Stade Océane or Grand Stade du Havre is a football stadium located in the North-Western city of Havre located in the region of Upper Normandy. Built in 2012, at an approximate cost of €101m, the 25,178 capacity stadium so popular there are reports that a similar stadium is now being built in Israel.
Stadium Guide by Football Tripper
Costing an estimated €101m euros, Stade Océane replaced Le Havre’s former stadium, Stade Jules Deschaseaux, which first opened in 1932. Famous for hosting a match between Czechoslovakia and Netherlands at the 1938 World Cup, the stadium was beginning to show its age and with a capacity of 16,400 was a world way from its prime.
Designed by SCAU and KSS who lent a hand to Estádio Cidade de Coimbra, the facelift of Stamford Bridge and the conversion of the London Olympic Stadium’s for West Ham, Stade Océane is a truly unique stadium. Built over a two year period with a capacity of 25,178, the stadium is the largest in the Normandy region and is located inland overlooking the English Channel.
The exterior is made up of a series of blue polymer shells which are reinforced with synthetic fibres. Reflecting the stadium’s name and the deep blue aura of the ocean, the intensity of the design is amplified at night when the lights are turned.

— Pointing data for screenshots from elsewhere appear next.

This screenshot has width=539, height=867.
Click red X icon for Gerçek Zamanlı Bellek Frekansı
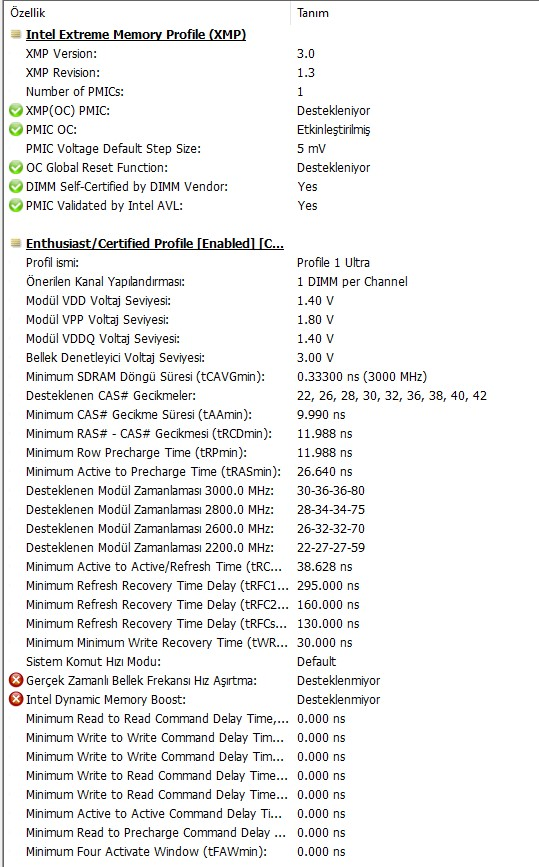[x=16, y=680]
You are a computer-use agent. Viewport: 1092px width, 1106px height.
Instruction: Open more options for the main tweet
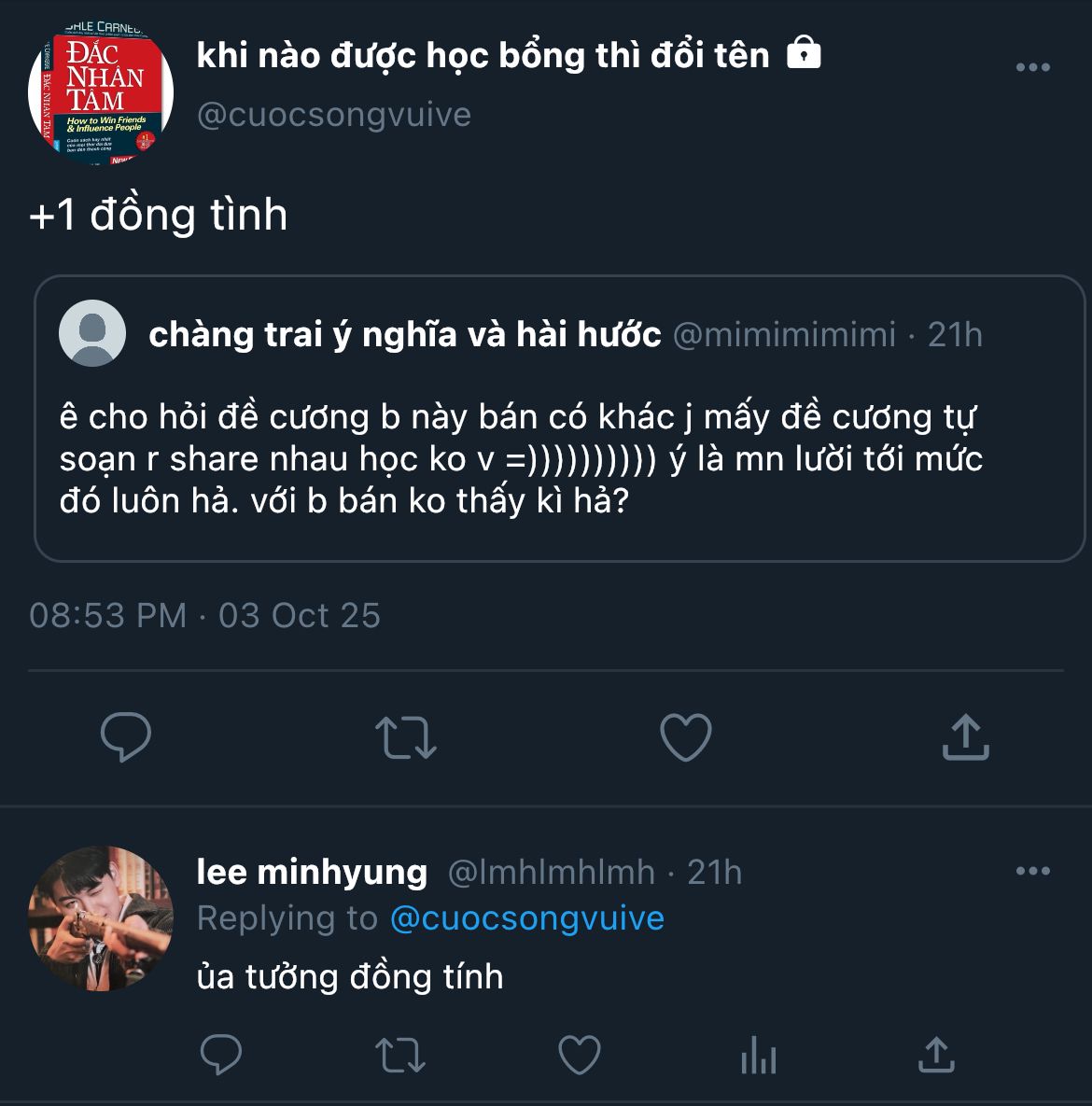point(1032,67)
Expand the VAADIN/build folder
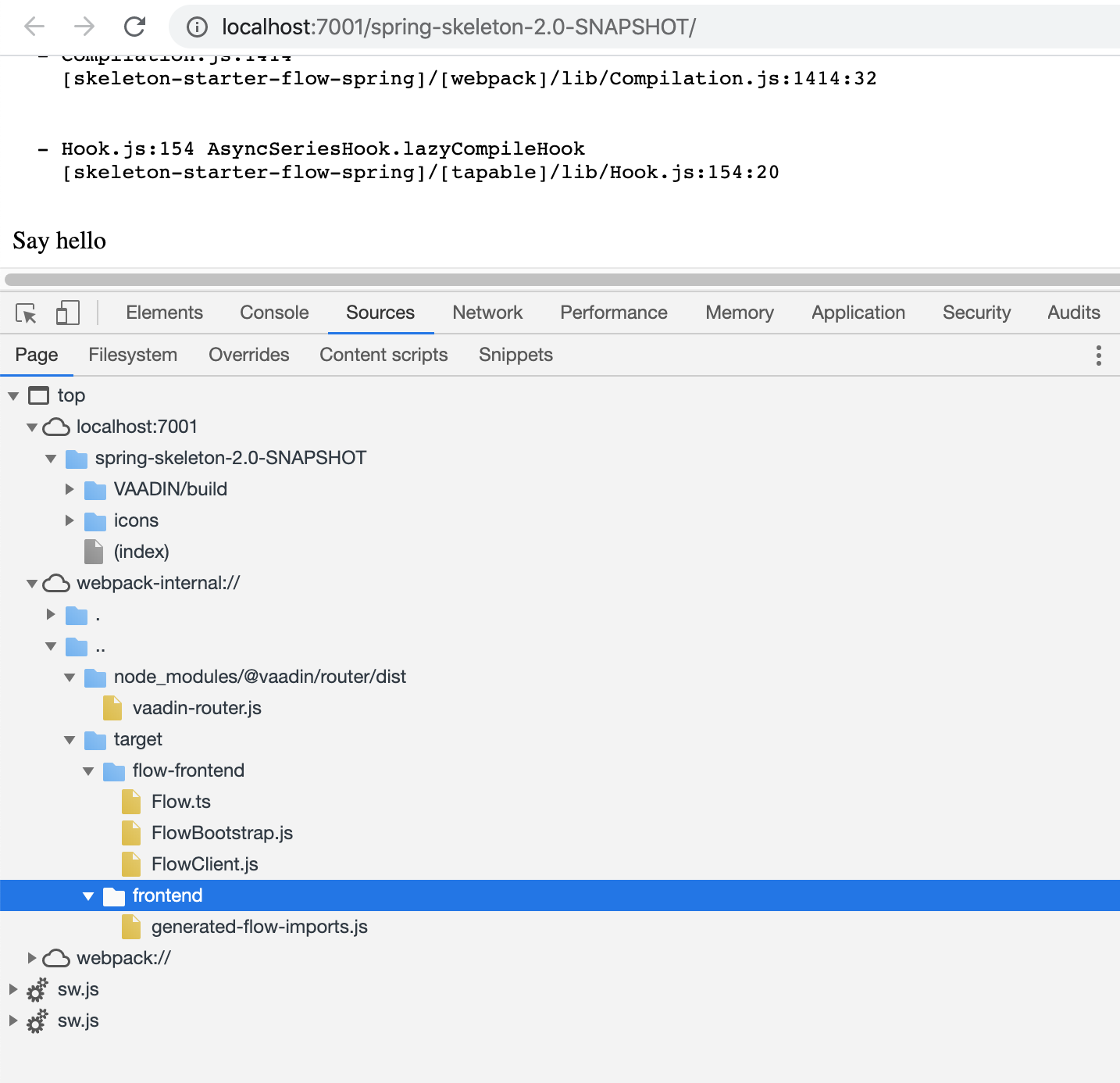1120x1083 pixels. click(70, 489)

Stade Océane first opened on 12th July 2012 with an inaugural match between Le Havre AC and Lille OSC who had also just moved into a new stadium – Stade Pierre-Mauroy. The original opponents chosen were Glasgow Rangers, however they had to pull out due to their perilous financial position.
Envisioned as a multi-purpose arena, Grand Stade du Havre hosted Didier Deschamps first match as the manager of France against Uruguay on 15th August 2012. That Summer it was also chosen as a last minute back up for the European Challenge Cup Rugby tournament, and since opening it has hosted numerous concerts from some of the biggest artists in the world.